Your task: Reproduce word for word everything in the listing from the line containing "Where should I" down to the end of the listing, leaving out the pictures.

Provided records:
══════

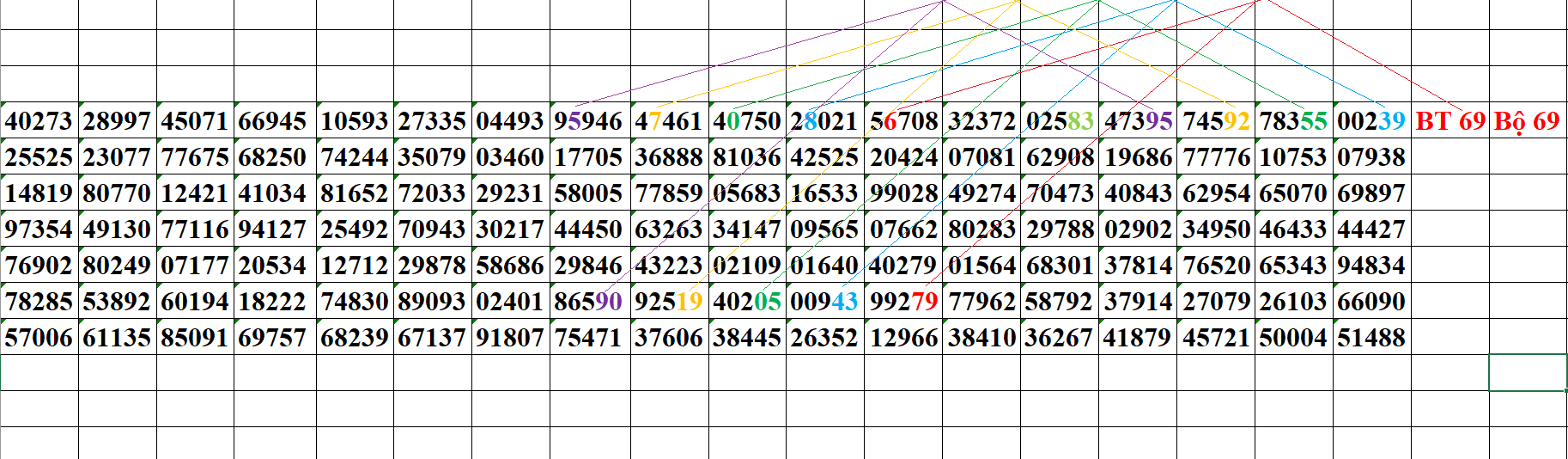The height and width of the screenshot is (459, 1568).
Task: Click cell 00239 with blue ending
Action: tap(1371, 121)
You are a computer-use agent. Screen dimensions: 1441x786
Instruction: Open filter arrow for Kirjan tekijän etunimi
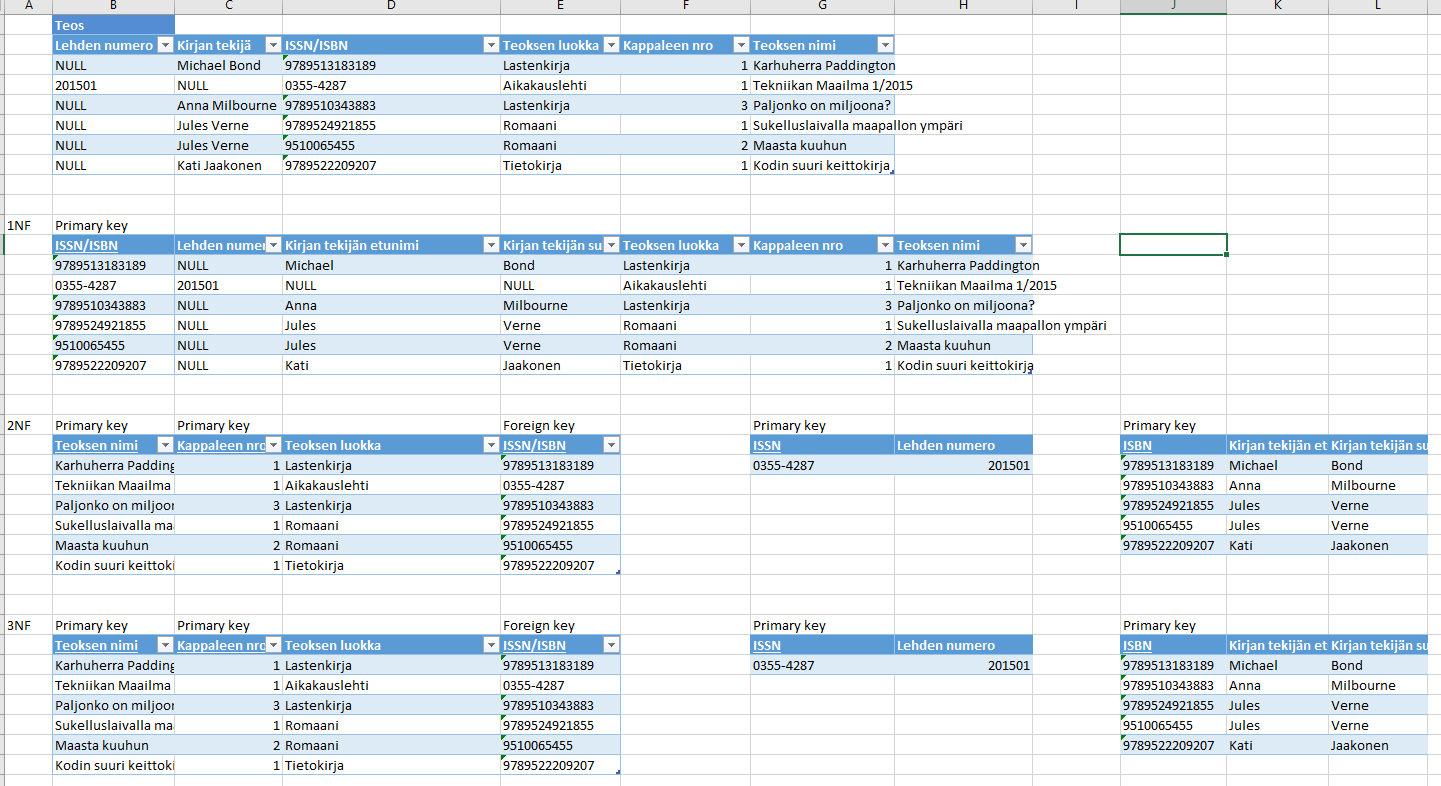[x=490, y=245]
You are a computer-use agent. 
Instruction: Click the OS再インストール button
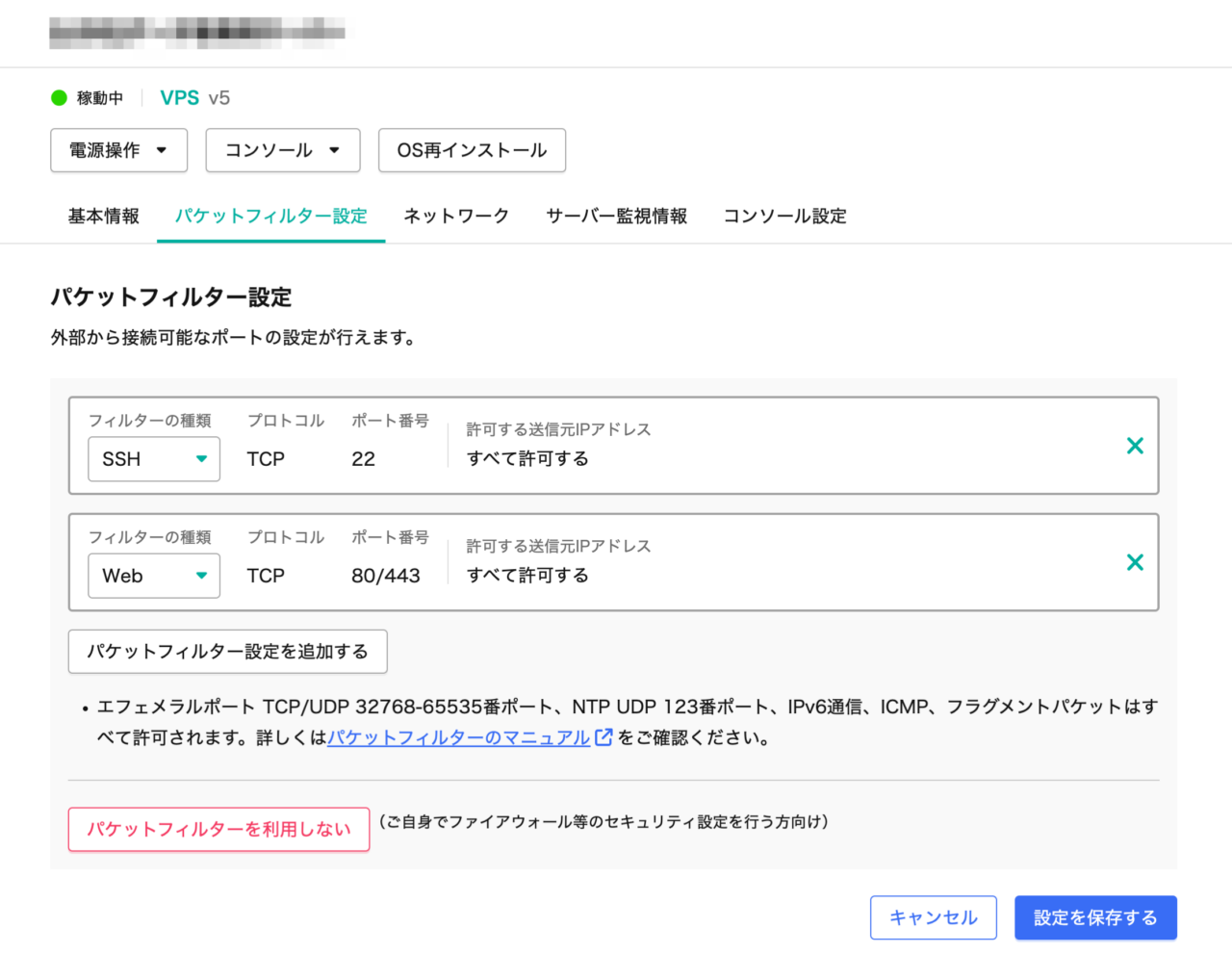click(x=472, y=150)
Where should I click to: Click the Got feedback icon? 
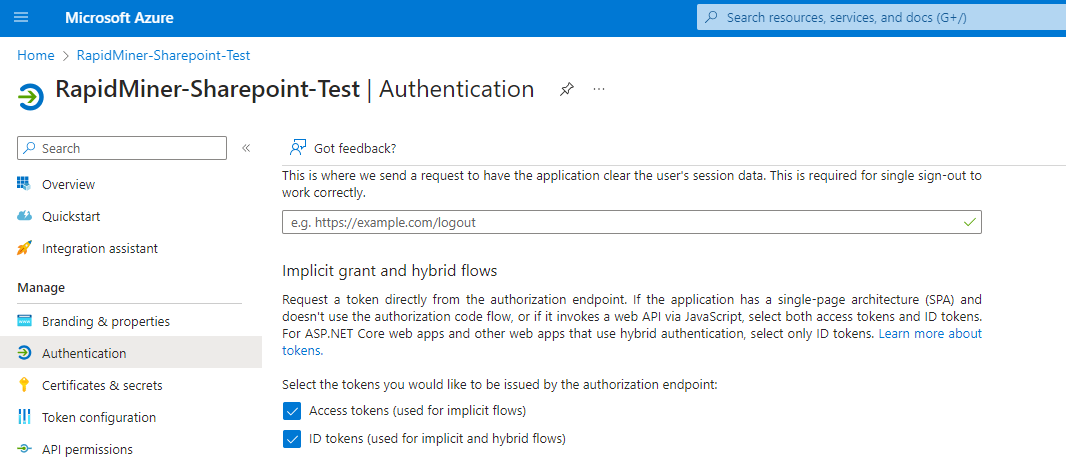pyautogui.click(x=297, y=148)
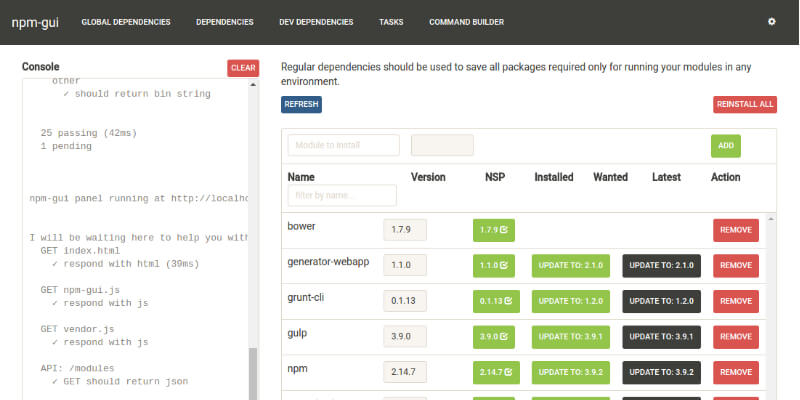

══════

Exercise result:
Where should I click to: Click the Got feedback icon? 
pyautogui.click(x=297, y=148)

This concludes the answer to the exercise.